Okay, so I totally screwed the name up of the sweeps we were working last night. I called them some sort of a “loop,” when they were actually “Lasso” sweeps. I’ll post some videos below referring to the general idea.
I like this family of sweeps. The Lasso Guard is similar to the Spider Guard in that it uses one leg as the dominant positioning leg and the other as more of a control, utilizing the push/pull we’re all familiar with. This differs from the Spider Guard in that with the Lasso, your leg is fully committed. The Spider Guard allows for much playfulness, easily transitioning between Spider Guard and some sort of a Hooks Guard. I’m also finding that some people use Hook Guard and Lasso Guard interchangeably. The Hooks Guard I’m referring to here is when you sidle up close to your opponent and get both hooks between his legs.
Watch the beginning portion of this video and you’ll see the guard I’m talking about. Ignore the second part. If I want to show you the exact sweeps in the future, I’ll have to do the video myself.
Jiu-Jitsu Hook Guard / Lasso Hook Guard Sweep
And here’s a decent video that breaks things down a bit more. Again, ignore the second half of the video.
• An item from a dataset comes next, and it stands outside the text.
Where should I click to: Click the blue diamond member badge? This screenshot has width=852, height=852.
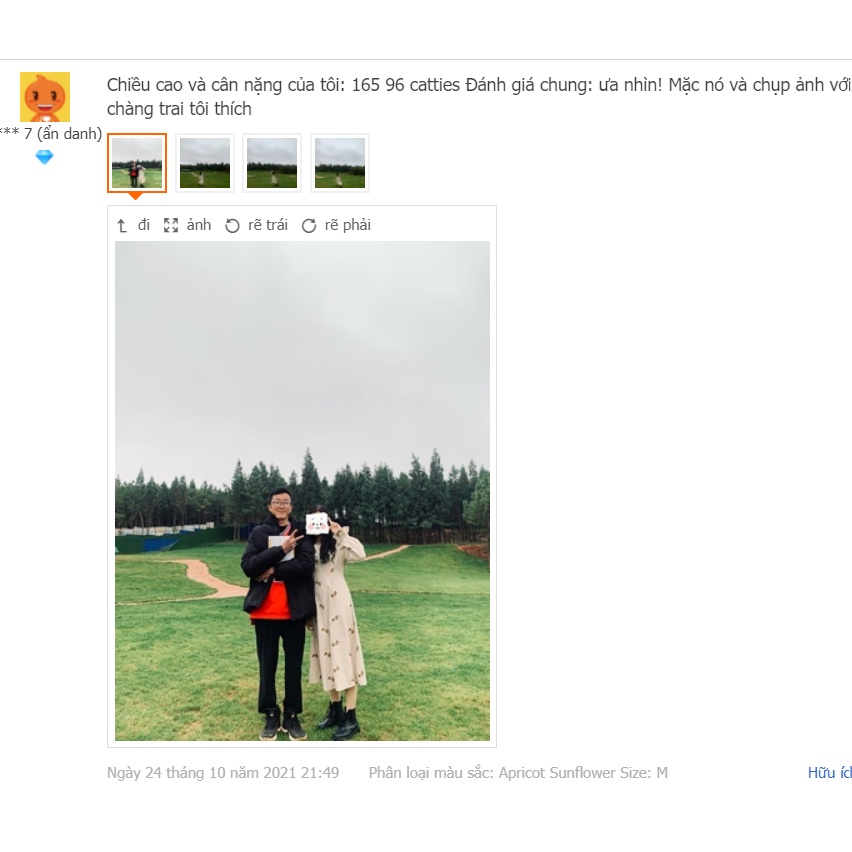(45, 158)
I’m simply referring to the basic setup we went over last night.
Live the BJJ Lifestyle.com – Brazilian Jiu-Jitsu Techniques – Leg Lasso to Rolling Triangle
Now, I’ve seen variations of these sweeps before, but what was new was the Reverse Lasso or the De La Riva hook on the arm. This second setup is essentially the opposite of the first. Instead of bringing your knee to the outside and sliding your leg over your opponent’s arm and your foot under and behind the armpit, you bring your knee to the inside of your opponent’s arm and bring your leg up and around your opponent’s arm and your shin across his belly. Your foot would hook the opposing ribs. It’s something you really need to see. From this point, you can get a nice shoulder lock I’m sure the other guy wouldn’t appreciate. Very slick.
I know these sweeps are difficult to follow online, so in the future, I hope to take some video of a few guys demonstrating them. Kevin does an excellent job of slowly and methodically going over each point.
If your feeling especially ambitious, check this last one out. I found it while searching for the other sweeps.
De La Riva Sweep with Robson Moura
So what’s the point of using these guards and sweeps? Here’s what I get out of them and here’s why they feel so good to so many players:
1. You get to maintain a safe distance from your opponent.
2. You can easily keep control of your opponent by putting pressure on their elbow and shoulder.
3. You can also control your opponent by utilizing the principle of push/pull with your opposite leg.
4. By keeping your opponent high and back, you stretch and offset their base. This sets up a higher percentage sweep scenario.
5. There are a few available submissions straight from the guard. Like I often say, the fewer necessary movements, the more likely you are to accomplish what you’re after.
6. You can bait your opponent into a sweep or submission. Accomplishing this feels especially good.
7. These guards and sweeps really allow you to practice what Jiu-Jitsu is all about – leverage and balance.